• **READING TEXT**:
A blue-ribbon panel of investigators, acting at the behest of the newly-formed Citizen’s Commission on Jail Violence, has listened to months of testimony by sheriff’s supervisors about the use of excessive force towards inmates in county jails.
Now they’re pointing the finger at the highest level: Sheriff Lee Baca and Undersheriff Paul Tanaka.
According to their report, Baca failed to adequately monitor deputies’ abuse of inmates. Tanaka, they say, encouraged a “disturbing mindset” that valued aggressive force over other disciplinary methods. The commission met Friday to discuss the findings, and will issue their recommendations on September 28th.
The commission's executive director, Miriam Aroni Krinsky, said that their investigatory teams pored over 30,000 pages of documents and interviewed over 150 witnesses, many of whom were current or former members of the sheriff's department.
"The conclusions they formed based on that wealth of information and the consistent messages and themes that they heard was that there has been a problem over time, in terms of lack of awareness by the sheriff of problems that are a foot, of breakdowns in communication and a failure to keep him fully apprised of what's been going on in the jails," she said.

Items from a data source
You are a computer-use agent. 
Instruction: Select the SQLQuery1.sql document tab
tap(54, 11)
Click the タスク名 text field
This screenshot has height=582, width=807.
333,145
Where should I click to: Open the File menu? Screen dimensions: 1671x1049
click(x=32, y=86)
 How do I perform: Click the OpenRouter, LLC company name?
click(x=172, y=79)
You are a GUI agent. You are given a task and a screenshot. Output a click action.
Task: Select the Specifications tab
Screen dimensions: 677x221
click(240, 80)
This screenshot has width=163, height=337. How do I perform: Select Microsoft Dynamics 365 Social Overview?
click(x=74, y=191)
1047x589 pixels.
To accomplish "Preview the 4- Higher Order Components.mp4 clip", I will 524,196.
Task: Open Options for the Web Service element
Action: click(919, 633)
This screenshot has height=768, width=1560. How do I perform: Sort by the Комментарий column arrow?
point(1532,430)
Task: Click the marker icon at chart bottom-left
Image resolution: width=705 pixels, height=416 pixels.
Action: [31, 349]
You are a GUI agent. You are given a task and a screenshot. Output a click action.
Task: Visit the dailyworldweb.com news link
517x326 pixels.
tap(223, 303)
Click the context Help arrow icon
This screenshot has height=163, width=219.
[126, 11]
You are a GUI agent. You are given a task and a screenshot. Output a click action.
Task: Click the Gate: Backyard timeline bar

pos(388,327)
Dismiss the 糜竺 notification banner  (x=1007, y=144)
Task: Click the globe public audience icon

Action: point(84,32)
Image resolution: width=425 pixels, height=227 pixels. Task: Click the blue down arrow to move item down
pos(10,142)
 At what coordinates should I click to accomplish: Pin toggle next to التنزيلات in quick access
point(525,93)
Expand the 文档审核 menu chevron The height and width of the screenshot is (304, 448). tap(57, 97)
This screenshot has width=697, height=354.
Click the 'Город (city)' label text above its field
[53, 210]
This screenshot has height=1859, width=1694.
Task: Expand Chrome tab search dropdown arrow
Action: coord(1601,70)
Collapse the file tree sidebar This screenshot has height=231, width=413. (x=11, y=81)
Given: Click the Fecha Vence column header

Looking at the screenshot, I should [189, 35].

• **YOUR INSTRUCTIONS**: List every person the jail violence text identifies by full name. Rely only on the jail violence text.

• **SOLUTION**: Lee Baca, Paul Tanaka, Miriam Aroni Krinsky